» **TASK LIST**
**1.** Summarize the passage on a claimant's RFC in two sentences.
**2.** In the passage on a claimant's RFC, who is responsible for determining the claimant's RFC?
**3.** Resume the passage on a claimant's RFC, starting after its last sentence.

An RFC is the most a claimant can still do despite limitations. 20 C.F.R. § 404.1545(a)(1). It is an assessment based upon all of the relevant evidence including the claimant's description of his limitations, observations by treating and examining physicians or other persons, and medical records. Id. The responsibility for determining claimant's RFC lies with the ALJ. 20 C.F.R. § 404.1546(c).

Regarding Plaintiff's ability to lift and carry and Plaintiff's overall RFC, the ALJ discussed the relevant medical opinions in the record and found that Plaintiff's limitations did not preclude him from performing light work with restrictions. In making this determination, the ALJ also considered Plaintiff's hearing testimony and pre-hearing statements. R. 17, 22-23.

» **SUPPLIED DATA**
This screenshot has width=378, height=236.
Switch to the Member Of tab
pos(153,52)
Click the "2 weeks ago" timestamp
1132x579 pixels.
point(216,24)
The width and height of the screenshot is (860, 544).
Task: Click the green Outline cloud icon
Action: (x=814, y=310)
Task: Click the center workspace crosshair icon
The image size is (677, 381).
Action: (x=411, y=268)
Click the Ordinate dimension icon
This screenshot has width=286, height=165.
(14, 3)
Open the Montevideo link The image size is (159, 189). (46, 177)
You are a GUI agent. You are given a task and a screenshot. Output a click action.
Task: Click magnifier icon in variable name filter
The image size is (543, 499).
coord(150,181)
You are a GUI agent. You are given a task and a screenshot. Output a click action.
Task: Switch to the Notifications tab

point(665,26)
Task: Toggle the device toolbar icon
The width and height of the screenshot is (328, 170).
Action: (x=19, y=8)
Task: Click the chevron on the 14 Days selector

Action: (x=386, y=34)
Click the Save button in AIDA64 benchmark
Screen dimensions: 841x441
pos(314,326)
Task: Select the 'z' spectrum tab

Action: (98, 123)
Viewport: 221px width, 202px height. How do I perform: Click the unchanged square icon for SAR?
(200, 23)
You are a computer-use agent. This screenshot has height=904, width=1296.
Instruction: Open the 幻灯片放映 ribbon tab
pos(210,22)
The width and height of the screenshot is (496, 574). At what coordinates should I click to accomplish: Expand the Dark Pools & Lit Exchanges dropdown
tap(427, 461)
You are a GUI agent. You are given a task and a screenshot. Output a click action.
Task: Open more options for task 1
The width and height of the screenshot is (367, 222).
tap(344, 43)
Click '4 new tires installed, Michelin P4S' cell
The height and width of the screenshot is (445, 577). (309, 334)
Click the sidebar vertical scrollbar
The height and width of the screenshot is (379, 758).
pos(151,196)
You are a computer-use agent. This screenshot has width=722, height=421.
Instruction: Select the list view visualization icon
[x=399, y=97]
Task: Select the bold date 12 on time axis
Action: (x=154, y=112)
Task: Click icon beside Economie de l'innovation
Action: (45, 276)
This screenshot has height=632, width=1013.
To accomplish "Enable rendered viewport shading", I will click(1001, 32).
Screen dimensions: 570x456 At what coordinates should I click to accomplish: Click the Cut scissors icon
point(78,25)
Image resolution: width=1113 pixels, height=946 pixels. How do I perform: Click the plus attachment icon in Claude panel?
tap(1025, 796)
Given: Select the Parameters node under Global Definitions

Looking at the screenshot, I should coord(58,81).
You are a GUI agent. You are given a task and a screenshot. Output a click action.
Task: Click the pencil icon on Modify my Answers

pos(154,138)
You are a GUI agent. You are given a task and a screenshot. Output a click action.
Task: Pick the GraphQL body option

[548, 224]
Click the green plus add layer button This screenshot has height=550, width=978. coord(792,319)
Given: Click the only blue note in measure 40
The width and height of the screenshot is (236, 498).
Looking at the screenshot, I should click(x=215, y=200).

» **TASK RESULTS**
**1.** An RFC is the most a claimant can still do despite limitations, assessed from all relevant evidence, and the ALJ is responsible for determining it. In this case the ALJ considered the relevant medical opinions and Plaintiff's hearing testimony and pre-hearing statements, and found that Plaintiff's limitations did not preclude light work with restrictions.

**2.** The ALJ.

**3.**
The ALJ discussed the results of Dr. Chodosh's consultative physical examination of Plaintiff, which is generally consistent with the patient notes of treating physicians, save Dr. Thomas. R. 20. For example, on May 27, 2009, Dr. Rhiddlehoover reported that Plaintiff had a normal motor and sensory examination of the upper and lower extremities, that he had a full ROM in the lumbar spine, a negative straight leg-raising, and that he could return to full-duty work status. R. 333. On August 17, 2009, Plaintiff underwent a workers' compensation examination performed by Dr. Faris. R. 289. Dr. Faris reported that Plaintiff's back was not tender, that the straight leg-raising was negative, that his motor power was intact, and that his sensation was adequate. Id. On October 20, 2009, Plaintiff was examined by Dr. Reid. R. 367-69, 676-78. By February 25, 2010, Plaintiff returned to Dr. Reid's office following his January 13, 2010, cervical surgery. R. 376-77, 674-75. Dr. Reid noted: "Examination today revealed unremarkable vital signs as documented on our progress note. The surgical scar appeared well healed and non-tender. He had intact strength and sensation. He had mild lumbar myospasm. I concluded his progress appears generally satisfactory. I prescribed physical therapy. I released him for light duty work. I scheduled followup in one month." R. 376, 674. On the same date and in a separate note, Dr. Reid also noted that Plaintiff could return to work on a light duty status although he must keep his collar on at all times and refrain from lifting anything over 20 pounds. R. 377, 675. On April 28, 2010, Dr. Reid noted that Plaintiff had made a good recovery from the cervical spine surgery and further noted that he "released him to return to work in full capacity with the exception of avoiding overhead work." R. 670.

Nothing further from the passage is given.